A Peaceful Election in Iraq, and War Clouds in Afghanistan
Last weekend Iraq held local elections, which were a major event precisely because they proceeded uneventfully. Turnout was apparently a bit low, but there was virtually no election day violence and no one seems inclined to take up arms over the results. Allies of the current Prime Minister, Nouri al-Maliki, did rather well, whereas more radical Shia parties did rather badly. Sunni parties, which boycotted the last election, seem to have won their fair share of the vote. This is a nearly ideal outcome from the point of view of the United States, and it might not work out too badly for the Iraqis. Peaceful elections certainly mark a significant change from the situation three or four years ago, when the country seemed to be on the brink of civil war.
One major reason for the change of fortunes in Iraq was the “surge” in American troop strength that took place in 2007. More recently David Petraeus, the surgin’ general himself, has been promoted to a level where he has ultimate responsibility for Afghanistan, and schemes to transfer combat troops from Iraq to Afghanistan are well advanced. Stephen Harper will certainly hear more about America’s plans for Afghanistan during his talks with President Obama on February 19, but the overall thrust of US policy is already clear.
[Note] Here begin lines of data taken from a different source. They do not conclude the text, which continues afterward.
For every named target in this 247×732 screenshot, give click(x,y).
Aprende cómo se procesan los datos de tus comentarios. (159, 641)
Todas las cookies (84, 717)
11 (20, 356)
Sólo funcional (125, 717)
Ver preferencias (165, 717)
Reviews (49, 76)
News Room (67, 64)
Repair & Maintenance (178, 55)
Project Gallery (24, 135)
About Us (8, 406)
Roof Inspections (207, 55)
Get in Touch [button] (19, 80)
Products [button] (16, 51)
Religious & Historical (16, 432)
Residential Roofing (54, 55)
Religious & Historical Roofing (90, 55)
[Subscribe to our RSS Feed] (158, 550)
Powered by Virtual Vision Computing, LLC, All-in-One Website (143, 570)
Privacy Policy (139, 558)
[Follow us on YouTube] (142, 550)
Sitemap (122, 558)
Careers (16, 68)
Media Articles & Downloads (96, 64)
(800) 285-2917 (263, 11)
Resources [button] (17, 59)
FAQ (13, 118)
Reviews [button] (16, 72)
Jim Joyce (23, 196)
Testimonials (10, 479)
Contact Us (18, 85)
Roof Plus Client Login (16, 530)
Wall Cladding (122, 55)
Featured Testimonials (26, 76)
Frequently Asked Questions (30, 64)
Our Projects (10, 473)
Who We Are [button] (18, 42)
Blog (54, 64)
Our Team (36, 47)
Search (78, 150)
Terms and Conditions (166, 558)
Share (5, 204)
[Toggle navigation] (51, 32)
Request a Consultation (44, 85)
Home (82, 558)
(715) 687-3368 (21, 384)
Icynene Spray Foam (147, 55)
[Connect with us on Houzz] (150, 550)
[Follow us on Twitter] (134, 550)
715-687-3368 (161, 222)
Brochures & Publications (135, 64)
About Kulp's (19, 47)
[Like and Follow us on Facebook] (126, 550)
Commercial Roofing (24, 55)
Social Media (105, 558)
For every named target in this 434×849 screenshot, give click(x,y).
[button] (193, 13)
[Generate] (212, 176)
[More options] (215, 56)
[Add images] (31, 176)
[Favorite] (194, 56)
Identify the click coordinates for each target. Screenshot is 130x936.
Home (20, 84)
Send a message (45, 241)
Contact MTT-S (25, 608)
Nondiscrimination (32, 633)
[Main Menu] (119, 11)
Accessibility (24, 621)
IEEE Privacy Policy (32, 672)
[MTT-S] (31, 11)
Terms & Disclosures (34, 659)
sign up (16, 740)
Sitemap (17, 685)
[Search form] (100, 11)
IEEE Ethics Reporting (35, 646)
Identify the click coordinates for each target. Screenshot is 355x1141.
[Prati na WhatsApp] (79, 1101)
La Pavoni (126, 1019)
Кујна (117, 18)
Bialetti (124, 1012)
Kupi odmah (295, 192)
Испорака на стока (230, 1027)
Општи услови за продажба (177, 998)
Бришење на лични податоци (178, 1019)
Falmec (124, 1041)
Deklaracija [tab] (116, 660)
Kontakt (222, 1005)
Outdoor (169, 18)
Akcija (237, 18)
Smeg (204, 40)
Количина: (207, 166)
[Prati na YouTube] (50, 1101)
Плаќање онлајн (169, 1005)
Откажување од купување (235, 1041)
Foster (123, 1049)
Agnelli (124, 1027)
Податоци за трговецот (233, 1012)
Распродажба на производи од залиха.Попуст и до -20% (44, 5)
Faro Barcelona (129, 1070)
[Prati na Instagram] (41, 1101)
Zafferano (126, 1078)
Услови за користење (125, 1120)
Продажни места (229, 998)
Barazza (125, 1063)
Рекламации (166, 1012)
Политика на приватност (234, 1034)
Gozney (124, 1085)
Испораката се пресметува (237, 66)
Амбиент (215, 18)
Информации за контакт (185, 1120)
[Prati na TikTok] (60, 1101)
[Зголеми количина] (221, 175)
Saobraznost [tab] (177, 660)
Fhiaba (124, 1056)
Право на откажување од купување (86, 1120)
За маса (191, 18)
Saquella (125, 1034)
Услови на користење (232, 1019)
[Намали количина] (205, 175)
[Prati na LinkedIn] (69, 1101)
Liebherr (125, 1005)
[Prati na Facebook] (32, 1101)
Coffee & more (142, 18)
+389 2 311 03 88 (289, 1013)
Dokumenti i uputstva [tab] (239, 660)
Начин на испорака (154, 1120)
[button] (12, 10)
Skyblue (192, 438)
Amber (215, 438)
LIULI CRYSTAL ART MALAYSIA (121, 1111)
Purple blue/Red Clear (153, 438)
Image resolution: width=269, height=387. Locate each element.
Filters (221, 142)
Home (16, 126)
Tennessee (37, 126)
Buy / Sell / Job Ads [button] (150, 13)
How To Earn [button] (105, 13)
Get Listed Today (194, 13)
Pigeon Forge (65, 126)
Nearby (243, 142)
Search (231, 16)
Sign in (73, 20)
The Americans want to send in more troops, and they want to scale back their goals to emphasise stability in Afghanistan as opposed to more idealistic notions of promoting democracy. Inevitably, they also want more help from their NATO allies.
There are several pertinent questions about all this from the Canadian perspective, but perhaps the most important one is straightforward: will sending in more troops really be sufficient to achieve even the modest goal of creating stability? NATO forces are up against serious military difficulties in Afghanistan, including a persistent problem with supply lines: trucks coming in from Pakistan via the Khyber Pass are vulnerable, and America may soon have to abandon a military base in Kyrgyzstan that is currently being used to fly in supplies.
Another concern is America’s deteriorating relationship with the government of Hamid Karzai. US Vice-President Joe Biden, for example, apparently stormed out of a meeting with Karzai last year after not getting satisfactory answers to questions about drugs and corruption. Biden is something of an anti-drug crusader, and therefore perhaps not the person best equipped to deal with the messy realities of Afghanistan, but skepticism about Karzai is apparently widespread within Obama’s administration. Expressing that skepticism too forcefully might either push Karzai into the arms of the Russians or discredit him to the point where the country becomes even more ungovernable than it is now.
Canada’s role, for the moment, should be to urge a restrained and methodical approach and to ask tough questions about America’s plans and their likelihood of success. If Obama wants additional Canadian help in Afghanistan, he should have to earn it by laying out a good political and military case.